Stated exercise:
Pull out every line of the items below that contains the word "sidebar" and list those lines.

Dataset excerpts:
○ ○ ○ ○ ○

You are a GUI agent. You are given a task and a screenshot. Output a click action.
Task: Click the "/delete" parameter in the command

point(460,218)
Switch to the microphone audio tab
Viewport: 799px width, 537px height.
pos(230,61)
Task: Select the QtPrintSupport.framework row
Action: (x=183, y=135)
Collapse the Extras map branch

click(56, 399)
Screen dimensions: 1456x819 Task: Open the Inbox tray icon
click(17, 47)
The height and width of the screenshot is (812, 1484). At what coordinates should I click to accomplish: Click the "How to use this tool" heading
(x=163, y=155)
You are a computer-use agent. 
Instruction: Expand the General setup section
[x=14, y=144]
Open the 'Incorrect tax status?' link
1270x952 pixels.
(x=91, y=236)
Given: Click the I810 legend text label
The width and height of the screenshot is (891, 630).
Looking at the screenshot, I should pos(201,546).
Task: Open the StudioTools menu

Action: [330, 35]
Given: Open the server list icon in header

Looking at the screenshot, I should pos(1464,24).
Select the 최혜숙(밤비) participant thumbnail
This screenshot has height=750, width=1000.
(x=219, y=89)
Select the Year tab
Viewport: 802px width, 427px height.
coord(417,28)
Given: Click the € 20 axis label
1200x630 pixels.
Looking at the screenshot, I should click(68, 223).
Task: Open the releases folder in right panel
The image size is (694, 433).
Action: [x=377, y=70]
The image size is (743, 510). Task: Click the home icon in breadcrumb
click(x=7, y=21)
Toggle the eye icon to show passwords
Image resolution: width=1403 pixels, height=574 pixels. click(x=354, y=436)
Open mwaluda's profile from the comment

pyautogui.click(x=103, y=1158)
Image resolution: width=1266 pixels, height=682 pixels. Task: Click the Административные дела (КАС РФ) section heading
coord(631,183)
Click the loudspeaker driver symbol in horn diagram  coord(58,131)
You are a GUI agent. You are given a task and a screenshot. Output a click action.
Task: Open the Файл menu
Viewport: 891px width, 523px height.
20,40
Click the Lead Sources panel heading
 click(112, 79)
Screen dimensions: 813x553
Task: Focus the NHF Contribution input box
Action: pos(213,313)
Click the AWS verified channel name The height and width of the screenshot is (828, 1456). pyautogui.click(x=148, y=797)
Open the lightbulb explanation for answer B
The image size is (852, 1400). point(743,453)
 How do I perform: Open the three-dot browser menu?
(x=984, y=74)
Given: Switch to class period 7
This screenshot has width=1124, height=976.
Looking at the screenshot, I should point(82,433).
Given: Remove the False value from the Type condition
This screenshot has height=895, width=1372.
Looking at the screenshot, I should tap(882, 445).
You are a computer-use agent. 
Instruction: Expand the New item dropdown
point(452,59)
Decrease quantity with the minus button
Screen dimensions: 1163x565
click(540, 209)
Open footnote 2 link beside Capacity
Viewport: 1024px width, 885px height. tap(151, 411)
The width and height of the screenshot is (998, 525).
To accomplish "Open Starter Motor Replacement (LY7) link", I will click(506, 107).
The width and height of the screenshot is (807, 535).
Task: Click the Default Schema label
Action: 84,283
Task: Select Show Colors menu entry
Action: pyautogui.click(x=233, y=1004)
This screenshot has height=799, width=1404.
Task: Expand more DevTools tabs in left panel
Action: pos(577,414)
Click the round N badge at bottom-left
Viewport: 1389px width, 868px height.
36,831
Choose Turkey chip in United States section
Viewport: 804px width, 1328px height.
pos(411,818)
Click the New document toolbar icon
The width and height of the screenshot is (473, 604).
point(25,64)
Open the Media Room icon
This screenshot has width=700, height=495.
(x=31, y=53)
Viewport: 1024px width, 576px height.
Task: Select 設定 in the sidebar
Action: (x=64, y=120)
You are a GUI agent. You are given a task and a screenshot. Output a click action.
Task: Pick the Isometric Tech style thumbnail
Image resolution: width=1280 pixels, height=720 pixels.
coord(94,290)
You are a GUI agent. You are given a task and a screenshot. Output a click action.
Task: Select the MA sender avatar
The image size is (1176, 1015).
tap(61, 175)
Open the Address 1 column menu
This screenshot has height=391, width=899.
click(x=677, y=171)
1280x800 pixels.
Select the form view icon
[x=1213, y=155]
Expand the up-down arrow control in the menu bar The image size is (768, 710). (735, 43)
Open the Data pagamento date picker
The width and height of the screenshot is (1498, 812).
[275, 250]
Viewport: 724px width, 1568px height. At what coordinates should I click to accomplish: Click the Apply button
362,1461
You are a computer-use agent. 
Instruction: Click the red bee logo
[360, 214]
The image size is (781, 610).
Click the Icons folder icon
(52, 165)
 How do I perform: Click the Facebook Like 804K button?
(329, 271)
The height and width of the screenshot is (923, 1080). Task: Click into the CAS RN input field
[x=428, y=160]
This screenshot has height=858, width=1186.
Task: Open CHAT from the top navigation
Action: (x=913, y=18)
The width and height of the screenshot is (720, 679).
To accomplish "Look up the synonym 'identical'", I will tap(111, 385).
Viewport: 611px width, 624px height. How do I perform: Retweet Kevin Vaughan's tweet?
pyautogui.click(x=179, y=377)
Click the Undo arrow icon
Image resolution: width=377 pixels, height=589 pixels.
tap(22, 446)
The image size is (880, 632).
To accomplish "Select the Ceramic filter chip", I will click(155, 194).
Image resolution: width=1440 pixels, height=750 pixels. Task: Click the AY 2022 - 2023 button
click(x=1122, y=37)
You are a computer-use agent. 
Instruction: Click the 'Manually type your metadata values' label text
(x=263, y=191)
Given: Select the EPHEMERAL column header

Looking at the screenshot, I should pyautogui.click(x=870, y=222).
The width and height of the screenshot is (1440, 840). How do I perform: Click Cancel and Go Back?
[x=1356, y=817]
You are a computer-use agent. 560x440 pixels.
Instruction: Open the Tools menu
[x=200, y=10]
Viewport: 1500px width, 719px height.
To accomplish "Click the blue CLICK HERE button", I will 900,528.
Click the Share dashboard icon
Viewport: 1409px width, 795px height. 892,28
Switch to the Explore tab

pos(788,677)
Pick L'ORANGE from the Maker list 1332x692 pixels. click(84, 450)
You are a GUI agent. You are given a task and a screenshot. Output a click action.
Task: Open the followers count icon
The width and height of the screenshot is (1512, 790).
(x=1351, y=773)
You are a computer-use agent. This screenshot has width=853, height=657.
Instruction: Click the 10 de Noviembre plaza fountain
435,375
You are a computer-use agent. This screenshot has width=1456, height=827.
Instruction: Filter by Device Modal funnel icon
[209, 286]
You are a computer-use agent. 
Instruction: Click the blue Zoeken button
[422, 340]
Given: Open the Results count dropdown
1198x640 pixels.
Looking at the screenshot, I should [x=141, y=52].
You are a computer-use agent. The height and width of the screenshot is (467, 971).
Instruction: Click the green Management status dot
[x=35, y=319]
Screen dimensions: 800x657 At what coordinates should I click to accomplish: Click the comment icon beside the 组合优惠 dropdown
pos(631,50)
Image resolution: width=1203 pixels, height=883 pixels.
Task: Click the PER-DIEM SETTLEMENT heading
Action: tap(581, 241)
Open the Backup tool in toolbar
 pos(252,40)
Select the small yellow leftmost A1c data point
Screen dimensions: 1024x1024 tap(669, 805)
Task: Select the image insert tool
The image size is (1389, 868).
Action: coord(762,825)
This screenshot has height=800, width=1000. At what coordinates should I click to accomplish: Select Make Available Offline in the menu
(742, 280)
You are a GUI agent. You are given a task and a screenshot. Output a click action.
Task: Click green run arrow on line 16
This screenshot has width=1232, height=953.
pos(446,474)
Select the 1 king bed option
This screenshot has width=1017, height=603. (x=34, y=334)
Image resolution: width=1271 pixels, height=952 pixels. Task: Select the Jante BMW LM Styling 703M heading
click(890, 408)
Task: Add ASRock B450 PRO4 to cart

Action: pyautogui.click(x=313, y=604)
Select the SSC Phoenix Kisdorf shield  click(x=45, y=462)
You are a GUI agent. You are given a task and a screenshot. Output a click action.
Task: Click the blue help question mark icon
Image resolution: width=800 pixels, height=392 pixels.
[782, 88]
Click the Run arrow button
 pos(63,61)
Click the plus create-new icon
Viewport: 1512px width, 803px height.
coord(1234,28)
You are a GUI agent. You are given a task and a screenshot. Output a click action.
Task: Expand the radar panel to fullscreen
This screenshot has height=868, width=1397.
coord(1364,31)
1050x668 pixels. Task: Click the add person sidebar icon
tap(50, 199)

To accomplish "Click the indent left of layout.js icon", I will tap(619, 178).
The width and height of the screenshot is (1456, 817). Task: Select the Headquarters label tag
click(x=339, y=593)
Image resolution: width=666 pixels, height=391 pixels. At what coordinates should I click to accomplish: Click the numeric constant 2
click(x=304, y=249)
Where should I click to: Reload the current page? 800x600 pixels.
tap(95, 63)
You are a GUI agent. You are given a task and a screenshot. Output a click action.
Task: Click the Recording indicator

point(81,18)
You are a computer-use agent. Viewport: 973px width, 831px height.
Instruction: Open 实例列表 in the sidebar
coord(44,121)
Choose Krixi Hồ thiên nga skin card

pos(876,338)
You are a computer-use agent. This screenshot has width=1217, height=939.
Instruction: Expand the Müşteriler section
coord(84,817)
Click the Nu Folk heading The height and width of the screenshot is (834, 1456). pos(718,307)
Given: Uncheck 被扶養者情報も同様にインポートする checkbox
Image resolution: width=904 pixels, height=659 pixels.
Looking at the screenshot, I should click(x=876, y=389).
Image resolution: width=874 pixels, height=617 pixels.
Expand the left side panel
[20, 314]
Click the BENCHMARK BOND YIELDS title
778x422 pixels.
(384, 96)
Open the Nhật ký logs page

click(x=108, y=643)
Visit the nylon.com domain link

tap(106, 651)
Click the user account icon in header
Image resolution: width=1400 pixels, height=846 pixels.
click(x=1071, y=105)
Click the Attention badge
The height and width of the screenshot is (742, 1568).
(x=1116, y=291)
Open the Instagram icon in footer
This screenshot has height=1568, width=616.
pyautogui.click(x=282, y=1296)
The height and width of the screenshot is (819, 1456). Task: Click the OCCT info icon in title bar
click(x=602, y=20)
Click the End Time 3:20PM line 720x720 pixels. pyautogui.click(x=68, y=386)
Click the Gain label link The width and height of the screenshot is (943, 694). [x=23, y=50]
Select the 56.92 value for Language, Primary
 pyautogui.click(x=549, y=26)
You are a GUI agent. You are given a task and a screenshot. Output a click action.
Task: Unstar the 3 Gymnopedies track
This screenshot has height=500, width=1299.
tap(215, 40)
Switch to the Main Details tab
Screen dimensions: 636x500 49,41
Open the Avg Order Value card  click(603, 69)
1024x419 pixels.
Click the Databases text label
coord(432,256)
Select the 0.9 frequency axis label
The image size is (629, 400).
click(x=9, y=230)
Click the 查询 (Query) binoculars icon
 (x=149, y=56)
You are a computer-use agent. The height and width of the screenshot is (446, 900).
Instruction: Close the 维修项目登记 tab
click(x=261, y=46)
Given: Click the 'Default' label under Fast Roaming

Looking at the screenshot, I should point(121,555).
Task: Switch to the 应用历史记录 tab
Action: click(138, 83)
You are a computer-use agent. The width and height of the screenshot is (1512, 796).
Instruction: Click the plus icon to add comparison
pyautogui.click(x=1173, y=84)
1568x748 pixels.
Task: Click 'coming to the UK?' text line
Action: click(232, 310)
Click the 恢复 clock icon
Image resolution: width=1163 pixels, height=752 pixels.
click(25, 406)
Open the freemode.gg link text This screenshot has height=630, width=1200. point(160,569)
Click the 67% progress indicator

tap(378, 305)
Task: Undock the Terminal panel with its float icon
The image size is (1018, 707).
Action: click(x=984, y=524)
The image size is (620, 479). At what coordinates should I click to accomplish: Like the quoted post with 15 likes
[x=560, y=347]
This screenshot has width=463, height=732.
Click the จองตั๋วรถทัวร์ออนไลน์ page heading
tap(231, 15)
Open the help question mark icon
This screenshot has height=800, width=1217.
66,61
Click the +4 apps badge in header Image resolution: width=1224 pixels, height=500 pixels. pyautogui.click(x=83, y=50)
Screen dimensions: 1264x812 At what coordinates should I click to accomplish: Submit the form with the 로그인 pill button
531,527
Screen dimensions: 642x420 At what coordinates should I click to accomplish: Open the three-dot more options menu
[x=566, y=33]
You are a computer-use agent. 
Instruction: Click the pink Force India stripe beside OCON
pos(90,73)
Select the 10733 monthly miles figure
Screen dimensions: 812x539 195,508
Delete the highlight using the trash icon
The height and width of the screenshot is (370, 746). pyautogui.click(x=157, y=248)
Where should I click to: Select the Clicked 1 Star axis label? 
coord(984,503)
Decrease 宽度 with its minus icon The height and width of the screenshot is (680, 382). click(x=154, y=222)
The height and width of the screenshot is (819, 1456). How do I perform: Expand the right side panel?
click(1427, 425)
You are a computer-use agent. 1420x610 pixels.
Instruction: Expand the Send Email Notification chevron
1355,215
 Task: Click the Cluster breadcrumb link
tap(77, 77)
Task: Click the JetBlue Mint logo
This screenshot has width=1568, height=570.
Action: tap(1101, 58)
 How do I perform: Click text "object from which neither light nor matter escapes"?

○ ○ ○ ○ ○

Solved exercise:
Task: Select 設定 in the sidebar
1050x668 pixels. Task: Click the add person sidebar icon
Instruction: Open 实例列表 in the sidebar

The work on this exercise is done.